*** Data for analysis Section Begins ***

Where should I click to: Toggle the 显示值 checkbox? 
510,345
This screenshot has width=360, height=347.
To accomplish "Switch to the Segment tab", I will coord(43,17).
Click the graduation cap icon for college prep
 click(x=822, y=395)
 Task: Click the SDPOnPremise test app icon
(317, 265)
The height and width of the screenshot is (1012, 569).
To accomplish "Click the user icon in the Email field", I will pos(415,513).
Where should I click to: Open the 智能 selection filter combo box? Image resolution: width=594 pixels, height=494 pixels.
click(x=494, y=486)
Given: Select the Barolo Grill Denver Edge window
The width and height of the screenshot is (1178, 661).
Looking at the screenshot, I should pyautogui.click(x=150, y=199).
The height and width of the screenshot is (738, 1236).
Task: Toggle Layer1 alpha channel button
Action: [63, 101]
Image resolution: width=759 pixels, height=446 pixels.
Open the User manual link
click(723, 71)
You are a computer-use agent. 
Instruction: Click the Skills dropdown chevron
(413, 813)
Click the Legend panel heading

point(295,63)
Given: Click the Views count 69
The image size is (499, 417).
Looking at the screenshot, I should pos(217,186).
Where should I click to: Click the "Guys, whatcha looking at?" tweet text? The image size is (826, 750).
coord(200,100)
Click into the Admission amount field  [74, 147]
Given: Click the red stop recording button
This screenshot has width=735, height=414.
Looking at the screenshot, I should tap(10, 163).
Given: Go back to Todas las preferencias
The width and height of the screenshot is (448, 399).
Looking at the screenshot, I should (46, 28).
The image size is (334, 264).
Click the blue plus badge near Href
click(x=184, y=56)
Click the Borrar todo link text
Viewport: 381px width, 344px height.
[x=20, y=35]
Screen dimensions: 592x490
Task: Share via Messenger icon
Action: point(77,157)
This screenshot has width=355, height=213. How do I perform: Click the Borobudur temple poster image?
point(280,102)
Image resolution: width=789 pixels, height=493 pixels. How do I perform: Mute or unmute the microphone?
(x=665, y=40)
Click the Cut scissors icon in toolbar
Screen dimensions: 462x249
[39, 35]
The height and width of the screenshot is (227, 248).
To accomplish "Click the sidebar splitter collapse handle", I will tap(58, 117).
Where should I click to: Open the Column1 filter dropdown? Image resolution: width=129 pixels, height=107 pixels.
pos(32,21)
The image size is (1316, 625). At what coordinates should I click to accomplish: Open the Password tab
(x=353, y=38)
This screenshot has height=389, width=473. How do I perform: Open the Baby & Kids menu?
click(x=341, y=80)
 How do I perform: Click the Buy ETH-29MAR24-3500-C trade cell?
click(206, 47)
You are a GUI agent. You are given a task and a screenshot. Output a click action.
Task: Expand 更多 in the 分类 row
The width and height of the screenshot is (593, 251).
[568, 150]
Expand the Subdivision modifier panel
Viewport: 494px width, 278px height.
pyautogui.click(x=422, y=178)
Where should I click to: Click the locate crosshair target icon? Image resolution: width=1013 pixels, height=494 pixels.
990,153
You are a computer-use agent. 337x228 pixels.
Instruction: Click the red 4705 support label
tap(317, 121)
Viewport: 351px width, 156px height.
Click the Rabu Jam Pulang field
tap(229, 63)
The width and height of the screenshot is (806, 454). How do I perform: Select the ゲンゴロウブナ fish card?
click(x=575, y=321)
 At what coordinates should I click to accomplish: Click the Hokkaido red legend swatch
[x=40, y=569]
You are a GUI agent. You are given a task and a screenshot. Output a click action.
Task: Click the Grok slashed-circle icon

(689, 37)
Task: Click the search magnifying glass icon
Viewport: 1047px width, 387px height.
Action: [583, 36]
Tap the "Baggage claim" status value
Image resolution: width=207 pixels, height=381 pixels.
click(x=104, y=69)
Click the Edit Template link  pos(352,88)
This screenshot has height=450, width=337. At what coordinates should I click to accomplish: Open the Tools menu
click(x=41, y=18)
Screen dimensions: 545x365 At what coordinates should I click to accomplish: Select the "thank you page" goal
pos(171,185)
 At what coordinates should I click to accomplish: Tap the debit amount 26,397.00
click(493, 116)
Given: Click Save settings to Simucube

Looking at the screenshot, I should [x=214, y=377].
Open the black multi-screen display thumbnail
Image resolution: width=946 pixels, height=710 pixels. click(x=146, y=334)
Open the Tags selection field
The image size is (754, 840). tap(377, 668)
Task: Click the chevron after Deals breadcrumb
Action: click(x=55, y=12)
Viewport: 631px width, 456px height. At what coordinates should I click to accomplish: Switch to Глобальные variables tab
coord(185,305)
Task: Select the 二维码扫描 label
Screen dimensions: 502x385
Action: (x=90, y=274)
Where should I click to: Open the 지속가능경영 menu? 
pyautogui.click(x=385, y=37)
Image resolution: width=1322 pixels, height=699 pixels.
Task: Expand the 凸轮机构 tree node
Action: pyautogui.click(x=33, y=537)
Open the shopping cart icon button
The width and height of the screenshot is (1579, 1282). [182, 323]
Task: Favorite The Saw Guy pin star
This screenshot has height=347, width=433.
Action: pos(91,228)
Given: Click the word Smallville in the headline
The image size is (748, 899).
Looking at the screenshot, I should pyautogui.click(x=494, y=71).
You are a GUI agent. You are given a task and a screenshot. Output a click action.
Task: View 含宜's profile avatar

*** Data for analysis Section Ends ***

■ **Requirement**
Take every line from the records that holds "will" and copy it down.

■ **Exercise response**
To accomplish "Switch to the Segment tab", I will coord(43,17).
To accomplish "Click the user icon in the Email field", I will pos(415,513).
To accomplish "Click the sidebar splitter collapse handle", I will tap(58, 117).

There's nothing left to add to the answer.